--- PASSAGE SHOWN Enclosed Below ---

Kunoji Double Knot Stone

  • $440 CAD
  • An example of conspicuous consumption.
  • It aims to convey "luxury brand", that the possessor can afford "buying for the meaning"

Positivist vs Interpretivist

Positivist Approach Interpretivist Approach
Nature of reality Objective, tangible single Socially constructed multiple
Goal Prediction Understanding
Knowledge generated Time free context-independent Time-bound context dependent
View of causality Existence of real causes Multiple, simultaneous shaping events
Research relationship Separation between researcher and subject Interactive, cooperative with researcher being part of phenomenon under study

Perception

  • The process by which sensations are selected, organized, and interpreted
  • After this chapter, we'll understand Gestalt Psychology

Sensation

  • The response of sensory receptors (eyes, ears, nose, mouth, and fingers) to stimuli (light, color, and sound)

Hedonic Consumption

  • Hedonic is related to pleasure (tastes, smells, and feels)
  • Apple Products are visually appealing
  • Sensory experience stir emotions
  • 'Trust' -> tapping into the rational mind
  • emotional Reaction leads to customer loyalty

Design Economy

  • Form is function; Design is substance
  • Design is a MUST (offers competitive advantage)

--- End of Enclosed PASSAGE SHOWN ---
--- DATA PROVIDED Enclosed Below ---

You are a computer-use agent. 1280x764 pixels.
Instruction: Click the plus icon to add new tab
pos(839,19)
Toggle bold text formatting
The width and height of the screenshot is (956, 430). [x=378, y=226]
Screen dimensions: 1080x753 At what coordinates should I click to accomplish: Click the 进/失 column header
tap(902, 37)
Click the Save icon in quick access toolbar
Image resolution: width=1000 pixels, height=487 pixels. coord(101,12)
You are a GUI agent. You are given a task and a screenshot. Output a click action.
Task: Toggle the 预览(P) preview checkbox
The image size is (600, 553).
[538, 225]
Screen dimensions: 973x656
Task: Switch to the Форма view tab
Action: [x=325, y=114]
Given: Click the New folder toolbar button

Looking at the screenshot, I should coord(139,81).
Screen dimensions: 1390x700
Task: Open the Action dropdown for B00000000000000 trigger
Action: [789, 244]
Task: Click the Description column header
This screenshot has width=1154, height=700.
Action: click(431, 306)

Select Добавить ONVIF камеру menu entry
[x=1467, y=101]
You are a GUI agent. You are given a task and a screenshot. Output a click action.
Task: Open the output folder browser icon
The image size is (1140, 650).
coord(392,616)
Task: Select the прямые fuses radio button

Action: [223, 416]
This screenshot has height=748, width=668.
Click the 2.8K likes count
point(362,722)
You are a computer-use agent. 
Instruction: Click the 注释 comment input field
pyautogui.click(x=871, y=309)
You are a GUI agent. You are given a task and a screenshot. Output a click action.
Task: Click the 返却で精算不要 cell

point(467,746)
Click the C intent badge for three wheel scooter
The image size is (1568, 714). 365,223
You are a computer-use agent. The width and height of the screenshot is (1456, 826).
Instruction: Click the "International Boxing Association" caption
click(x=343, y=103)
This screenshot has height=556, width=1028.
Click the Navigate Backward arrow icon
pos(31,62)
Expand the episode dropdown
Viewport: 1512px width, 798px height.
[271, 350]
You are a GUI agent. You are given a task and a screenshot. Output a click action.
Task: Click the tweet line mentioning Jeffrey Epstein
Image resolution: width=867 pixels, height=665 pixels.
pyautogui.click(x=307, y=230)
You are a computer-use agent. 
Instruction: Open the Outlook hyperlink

--- End of Enclosed DATA PROVIDED ---

TASK REQUIREMENTS:
1. What price do the consumer behavior notes give for the Kunoji Double Knot Stone?
2. According to the consumer behavior notes, why is design a must?
3. Please state whether each statement agrees with the consumer behavior notes, answering yes or no and quoting the deciding words: (a) Sensation is the response of sensory receptors to stimuli. (b) Emotional reaction leads to price sensitivity. (c) Perception is the process by which sensations are selected, organized, and interpreted.

TASK RESPONSES:
1. $440 CAD

2. Design is a must because it offers competitive advantage.

3.
(a) Yes: "The response of sensory receptors (eyes, ears, nose, mouth, and fingers) to stimuli (light, color, and sound)"
(b) No: "emotional Reaction leads to customer loyalty"
(c) Yes: "The process by which sensations are selected, organized, and interpreted"